Extrait du texte:
Racontant astuces et arrangements, elles illustrent à merveille le parcours de combattantes à l'instar de Nathalie Kosciusko-Morizet, qui s'est vu proposer la commission des Affaires sociales à l'Assemblée nationale (une femme a forcément vocation à s'occuper des crèches), alors que ses compétences d'ingénieur la portaient à des fonctions plus techniques. Ou encore MAM, qui, plus jeune, s'agaçait qu'on lui demande de commenter, sur un plateau télé, le look d'Edith Cresson et avait répondu au journaliste « Vous voulez qu'on parle de votre cravate ? »... Certaines, comme Elisabeth Guigou, évoquent aussi l'autocensure inconsciente, la propension des femmes à douter, plus que les hommes, de leur légitimité. Comme quoi la parité a ses limites, et les combats qui restent à mener dans ce domaine sont désormais plus culturels que structurels.

Urgence dans les entreprises

Car mettre des quotas comme en politique ou à la tête des entreprises ne résout en rien la question de fond de l'égalité professionnelle homme-femme dans les conditions de travail.  Or l'urgence est là : avant le 31 juillet 2012, les entreprises de plus de 50 salariés devront se mettre en conformité avec le décret 2011-822 du 7 juillet 2011. Elles sont tenues, par voie d'accord collectif, ou à défaut par un plan d'action, de fixer les objectifs de progression en matière d'égalité professionnelle et les actions permettant de les atteindre. Certes, depuis cinquante cette question progresse, et il existe désormais dix lois pour la promouvoir. Mais seulement 13% des accords de branche et 9% des accords d'entreprise conclus en 2010 traitent de l'égalité professionnelle, note une étude du Conseil Economique, Social et Environnemental (CESE).

Extrait de données:

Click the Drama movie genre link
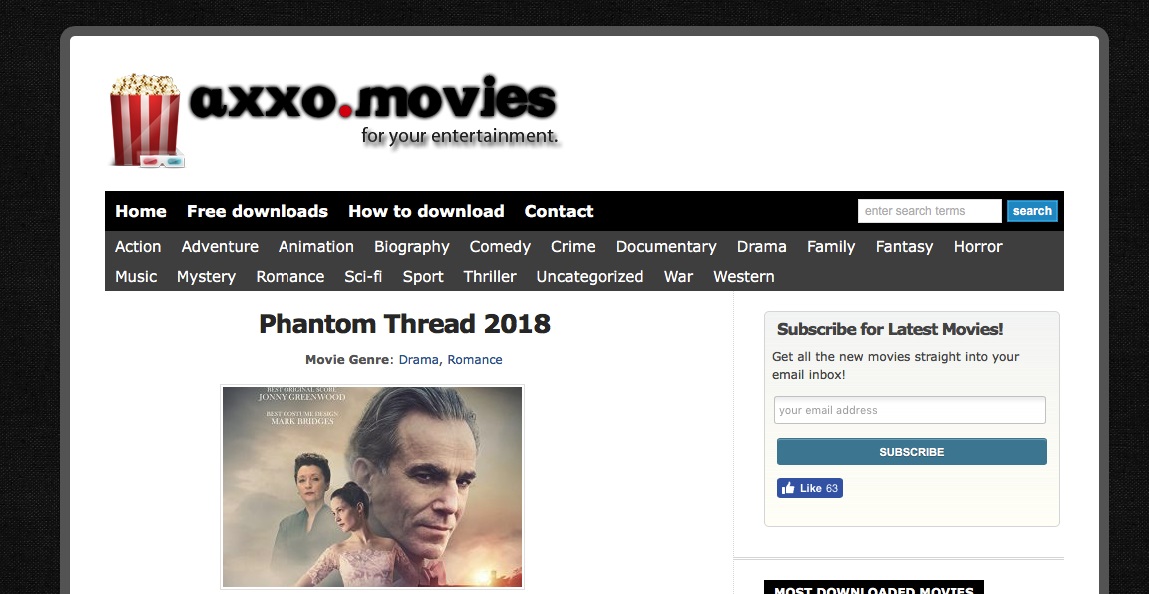This screenshot has width=1149, height=594. [x=418, y=360]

Consignes:
(1) Dans le texte sur l'égalité entre femmes et hommes, recopiez le passage allant de « Urgence dans les » à « et Environnemental (CESE). » en substituant « employés » à « salariés ».
(2) Poursuivez le texte sur l'égalité entre femmes et hommes à partir de sa dernière phrase.

Réponses:
(1)
Urgence dans les entreprises

Car mettre des quotas comme en politique ou à la tête des entreprises ne résout en rien la question de fond de l'égalité professionnelle homme-femme dans les conditions de travail.  Or l'urgence est là : avant le 31 juillet 2012, les entreprises de plus de 50 employés devront se mettre en conformité avec le décret 2011-822 du 7 juillet 2011. Elles sont tenues, par voie d'accord collectif, ou à défaut par un plan d'action, de fixer les objectifs de progression en matière d'égalité professionnelle et les actions permettant de les atteindre. Certes, depuis cinquante cette question progresse, et il existe désormais dix lois pour la promouvoir. Mais seulement 13% des accords de branche et 9% des accords d'entreprise conclus en 2010 traitent de l'égalité professionnelle, note une étude du Conseil Economique, Social et Environnemental (CESE).

(2)
« Beaucoup s'en tiennent à des questions de principes. Il y a peu de dispositions prises sur les écarts de rémunération et les parcours de carrière, alors même que l'on note encore 19% d'écart moyen de rémunération entre homme et femmes travaillant à temps complet. Un pourcentage qui grimpe à 27% tous temps de travail confondu et à 23% chez les cadres », note Maryse Dumas, vice-présidente de la délégation aux droits des femmes et à l'égalité au CESE. Quant à l'accord interprofessionnel signé en 2004, sa renégociation qui devait avoir lieu en 2009 est resté lettre morte. Les causes ? « Elles sont beaucoup plus insidieuses et multiples que l'on imagine. Et on se demande si finalement ce qui se passe à l'extérieur des entreprises, c'est-à-dire l'environnement sociétal et culturel n'influe pas considérablement plus que les éléments seulement liés au travail », poursuit-elle.

Les discriminations majoritaires dans le parcours de carrière

Ainsi des stéréotypes habituels sur Madame « Fée du Logis » et « Monsieur Gagne-pain ». « Dans la gestion des tâches fondamentales, les femmes continuent d'être renvoyées à leur statut de mère, ce qui constitue un puissant facteur d'inégalité dans leur carrière », constate-t-on au CESE. Ce qui fait dire à Soumia Malinbaum, présidente de l'Association Française des Managers de la Diversité et directrice du développement de la société Keyrus que « l'égalité professionnelle homme-femme est une exigence ». Pendant cinq ans, porte-parole diversité au sein du Medef, elle a pu observer que les « deux tiers des discriminations se passent dans le déroulé de carrière. D'où l'importance de mobiliser les managers opérationnels dans les entreprises qui continuent de discriminer involontairement et insidieusement la carrière des femmes ».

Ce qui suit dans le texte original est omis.